The difference between Big Sugar's imaginary value and a realistic appraisal is a function of political outcomes. There has been no reason at all for Big Sugar to move from its high throne so long as those outcomes remained predictable. That is why Big Sugar spends millions of dollars to influence elections from dog-catcher to the White House. In this light, Marco Rubio's loss requires a reassessment.

For any "unwilling" property owner in the Everglades watershed, the hint of eminent domain proceedings is like winning the Powerball lottery. This would not be the case for Big Sugar that not only has won the Powerball Lottery, but wins it reliably with every growing season.

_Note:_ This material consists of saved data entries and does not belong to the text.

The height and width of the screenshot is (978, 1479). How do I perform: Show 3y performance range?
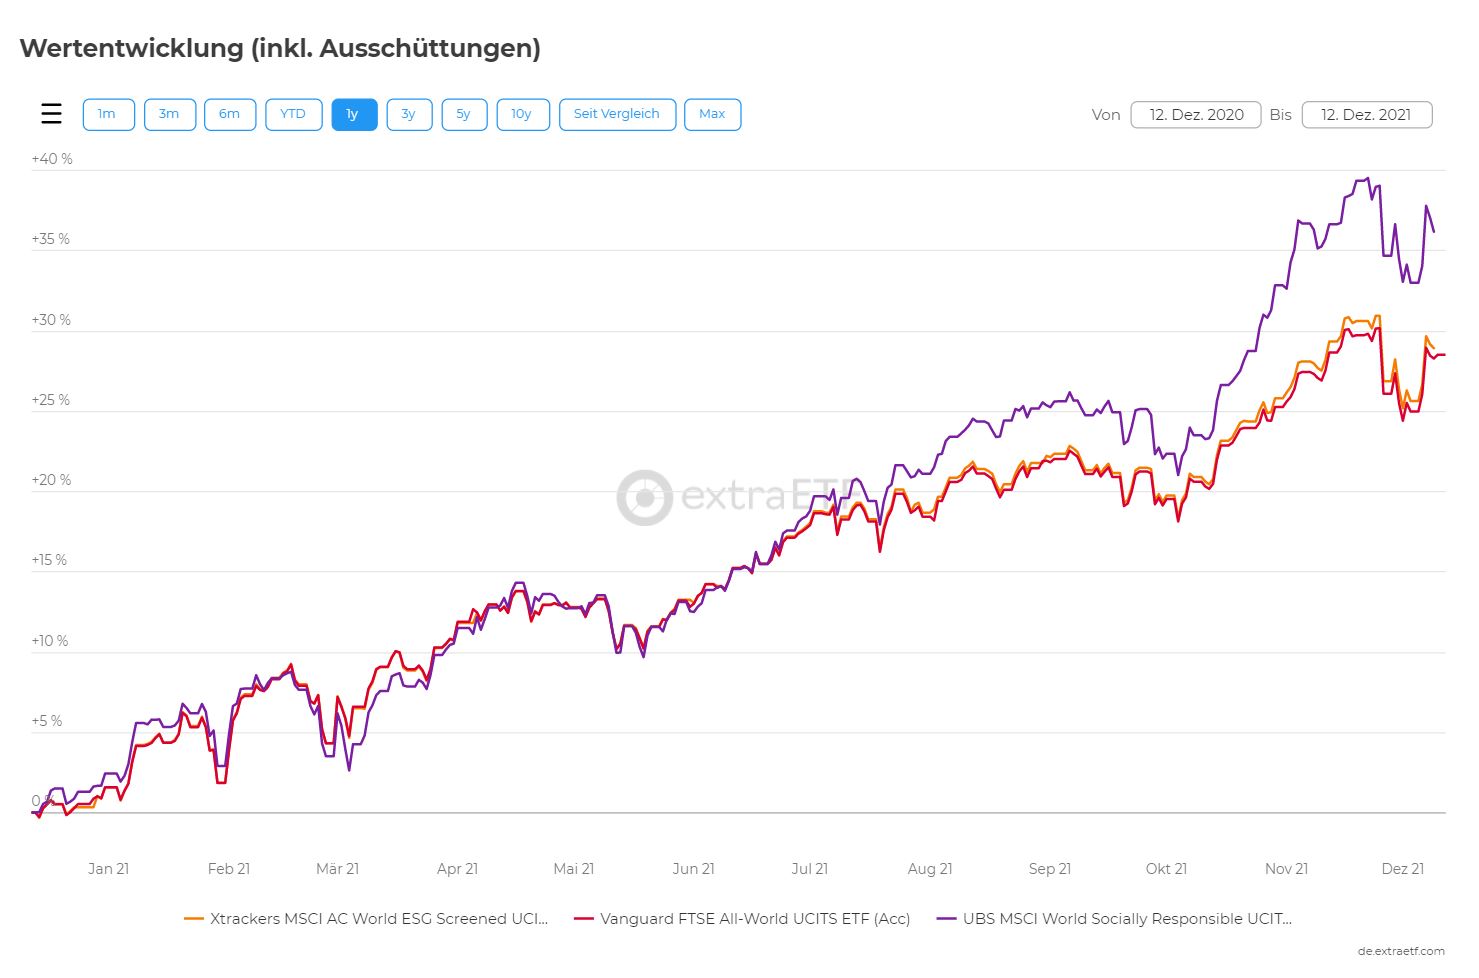point(409,114)
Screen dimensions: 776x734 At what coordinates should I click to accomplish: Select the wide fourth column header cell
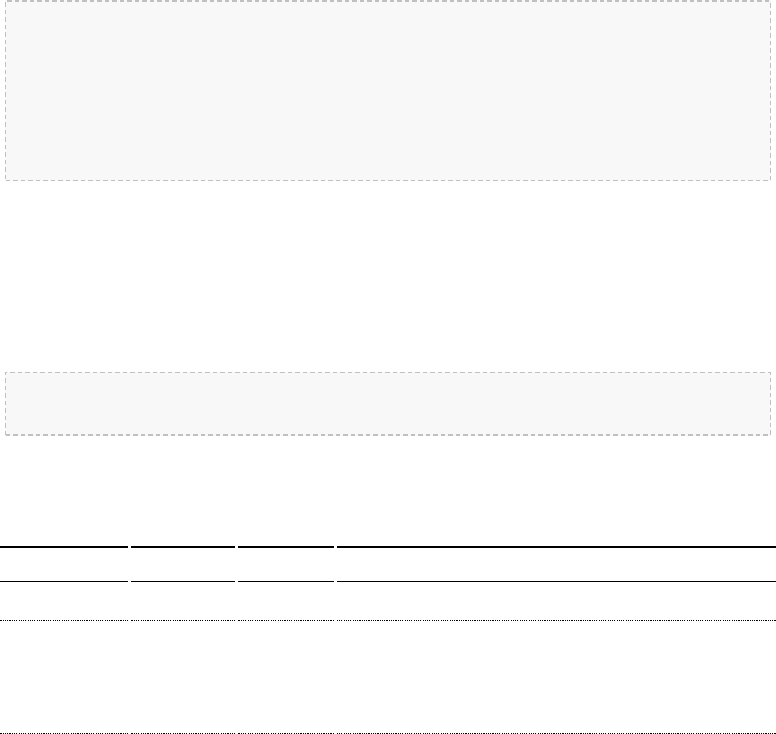pyautogui.click(x=556, y=564)
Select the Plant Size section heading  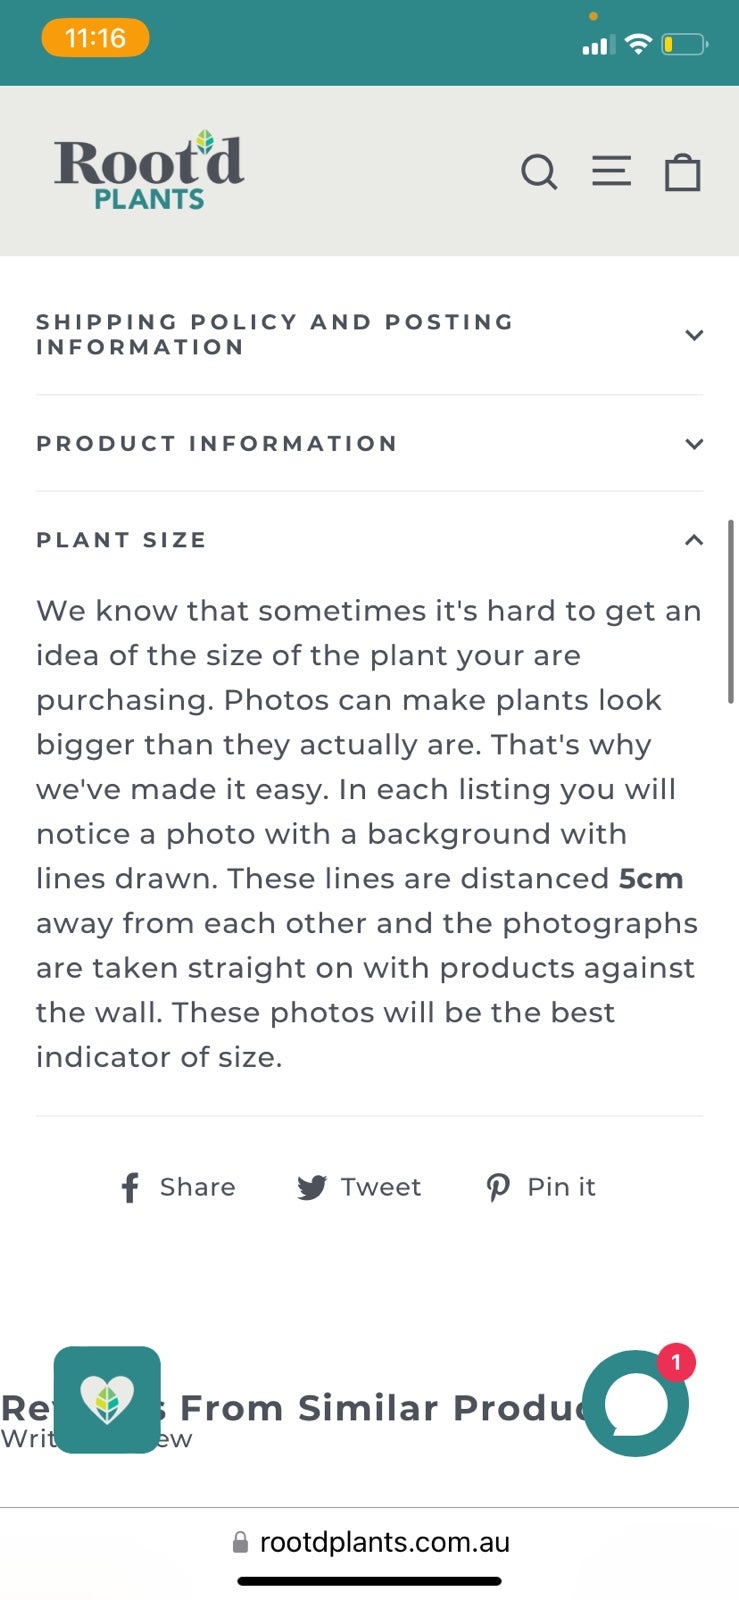pos(121,540)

Consider the case of another Big Sugar mouthpiece: Florida Agriculture Secretary Adam Putnam. In lieu of a lengthy and costly eminent domain court case, his family farm was purchased by the state for $25 million only a year after being appraised at $5 million. Putnam is expected to run as the Republican candidate for governor in 2018.

For Big Sugar, eminent domain is like the chicken and the egg: which comes first -- its subdivisions with zero lot line housing or a massive taxpayer buyout? This is not a complicated story, but it is an end-game and one that Big Sugar has successfully blocked from telling for decades.

Decades of delays in fixing what is wrong with Florida's capitulation to Big Sugar require the intervention of Florida voters.

The incrementalism that passes for Everglades restoration or stopping toxic releases to Florida's rivers and estuaries can only be stopped by voters insisting on a change to Big Sugar's "most favored nation status". Marco Rubio didn't pass the litmus test, nor should any other elected official in Florida.

It will take millions of voters to bring the day, closer, when the state's waterways, property and jobs tied to Florida Bay, Sanibel, Fort Myers and Stuart are no longer treated as Big Sugar's collateral damage on the way to a billion dollar taxpayer buyout.

You see: one way or another, Big Sugar will get its price. Florida voters must push that day, closer, because taxpayers and the American public have really run out of time.

Buy the land. Send clean, fresh water south.